Americans are sitting on a cash pile as stocks reel
Subscribe to enjoy similar stories. Cash is looking more and more attractive these days. Stocks tumbled after President Trump escalated his trade war against the rest of the world.
But rather than scooping up shares trading at cheaper prices, many investors are opting to keep their cash on hand. Investors poured more than $60 billion into money-market funds in the first few days of April. That has sent assets in such funds to a record $7.4 trillion as of Thursday, according to Crane Data going back to 1972.
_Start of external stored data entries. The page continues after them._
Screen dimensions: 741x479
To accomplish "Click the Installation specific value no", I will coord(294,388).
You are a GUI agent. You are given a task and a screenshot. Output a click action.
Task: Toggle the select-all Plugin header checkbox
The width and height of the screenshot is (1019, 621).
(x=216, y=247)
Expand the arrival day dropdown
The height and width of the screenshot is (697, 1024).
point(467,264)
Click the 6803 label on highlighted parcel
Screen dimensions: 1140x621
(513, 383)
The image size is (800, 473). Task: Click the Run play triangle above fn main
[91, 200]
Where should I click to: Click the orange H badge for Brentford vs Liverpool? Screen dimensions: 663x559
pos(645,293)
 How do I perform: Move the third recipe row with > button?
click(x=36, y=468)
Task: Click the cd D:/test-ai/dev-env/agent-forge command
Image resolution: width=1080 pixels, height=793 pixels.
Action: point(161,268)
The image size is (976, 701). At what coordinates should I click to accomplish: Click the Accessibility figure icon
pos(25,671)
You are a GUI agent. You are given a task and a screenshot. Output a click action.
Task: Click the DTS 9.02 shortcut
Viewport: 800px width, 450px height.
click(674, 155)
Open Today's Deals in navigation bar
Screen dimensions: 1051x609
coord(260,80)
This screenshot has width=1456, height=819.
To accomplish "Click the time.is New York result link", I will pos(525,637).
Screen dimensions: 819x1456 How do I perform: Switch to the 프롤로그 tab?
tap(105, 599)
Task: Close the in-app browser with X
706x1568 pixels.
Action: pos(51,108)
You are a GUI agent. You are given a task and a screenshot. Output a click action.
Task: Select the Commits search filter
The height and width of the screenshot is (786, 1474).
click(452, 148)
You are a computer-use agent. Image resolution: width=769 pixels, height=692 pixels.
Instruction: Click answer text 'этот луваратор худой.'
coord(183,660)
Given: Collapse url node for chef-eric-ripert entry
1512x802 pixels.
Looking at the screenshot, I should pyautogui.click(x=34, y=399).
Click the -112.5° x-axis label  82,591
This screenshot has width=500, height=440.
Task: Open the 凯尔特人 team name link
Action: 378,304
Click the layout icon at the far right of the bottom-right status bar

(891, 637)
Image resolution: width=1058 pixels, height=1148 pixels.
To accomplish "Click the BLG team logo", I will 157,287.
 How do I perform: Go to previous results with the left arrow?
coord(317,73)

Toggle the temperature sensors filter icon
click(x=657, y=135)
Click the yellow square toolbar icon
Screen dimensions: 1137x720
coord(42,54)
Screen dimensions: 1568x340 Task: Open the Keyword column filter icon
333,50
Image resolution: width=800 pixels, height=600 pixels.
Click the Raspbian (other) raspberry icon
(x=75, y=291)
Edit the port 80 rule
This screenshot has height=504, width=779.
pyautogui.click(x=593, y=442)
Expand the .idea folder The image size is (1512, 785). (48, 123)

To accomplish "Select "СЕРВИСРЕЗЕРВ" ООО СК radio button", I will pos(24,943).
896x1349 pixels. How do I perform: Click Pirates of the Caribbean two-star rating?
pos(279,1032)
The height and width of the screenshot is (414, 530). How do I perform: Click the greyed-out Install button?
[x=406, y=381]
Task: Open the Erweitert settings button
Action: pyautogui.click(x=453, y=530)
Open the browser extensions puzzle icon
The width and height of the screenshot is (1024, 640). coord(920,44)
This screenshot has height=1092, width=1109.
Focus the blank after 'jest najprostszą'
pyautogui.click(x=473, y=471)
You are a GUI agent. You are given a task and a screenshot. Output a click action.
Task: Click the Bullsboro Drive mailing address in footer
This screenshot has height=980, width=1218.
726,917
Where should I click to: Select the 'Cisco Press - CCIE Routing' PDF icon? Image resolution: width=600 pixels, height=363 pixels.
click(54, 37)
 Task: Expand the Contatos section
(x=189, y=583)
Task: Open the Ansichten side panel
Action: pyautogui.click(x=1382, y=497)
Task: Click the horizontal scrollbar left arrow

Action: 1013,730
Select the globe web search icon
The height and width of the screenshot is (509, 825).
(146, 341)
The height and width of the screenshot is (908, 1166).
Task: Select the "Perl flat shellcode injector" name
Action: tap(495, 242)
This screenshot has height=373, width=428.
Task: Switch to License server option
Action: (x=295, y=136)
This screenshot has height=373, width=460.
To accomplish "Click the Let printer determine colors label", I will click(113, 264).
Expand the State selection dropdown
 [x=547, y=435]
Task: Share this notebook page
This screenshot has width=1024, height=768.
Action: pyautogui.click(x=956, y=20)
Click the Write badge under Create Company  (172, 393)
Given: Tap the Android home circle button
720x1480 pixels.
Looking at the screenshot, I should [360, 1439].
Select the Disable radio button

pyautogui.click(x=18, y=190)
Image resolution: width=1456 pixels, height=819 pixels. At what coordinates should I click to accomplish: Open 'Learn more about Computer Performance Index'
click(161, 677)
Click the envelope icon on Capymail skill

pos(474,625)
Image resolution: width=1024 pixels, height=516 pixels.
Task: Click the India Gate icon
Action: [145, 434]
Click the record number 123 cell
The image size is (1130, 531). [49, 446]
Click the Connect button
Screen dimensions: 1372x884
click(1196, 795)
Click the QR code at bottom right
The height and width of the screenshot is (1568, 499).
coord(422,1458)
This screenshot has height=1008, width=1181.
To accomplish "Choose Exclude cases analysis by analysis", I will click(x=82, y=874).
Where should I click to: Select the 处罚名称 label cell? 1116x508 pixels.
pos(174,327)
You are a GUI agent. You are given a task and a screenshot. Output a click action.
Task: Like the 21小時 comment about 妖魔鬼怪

Market watchers have closely monitored the trillions of dollars that have piled up in cash investments over the past few years, with some anticipating that much of it would eventually flood into stocks and power the market’s next leg higher. Those expectations are on hold for now. “I’m just sitting on as much cash as possible," said Matthew Shaughnessy, who runs an auto repair shop and a pet spa in Idaho.
“If I try to catch this falling knife, I’m just going to get cut over and over and over on the way down." The 43-year-old said he sold his shares in Rivian and Roblox in the days leading to Trump’s Rose Garden tariff announcement, preparing for what he expected would be a big selloff. He still owns shares of Novo Nordisk and has some $10,000 in cash in a brokerage account, Shaughnessy said. He doesn’t plan to buy any more stocks until the market carnage subsides.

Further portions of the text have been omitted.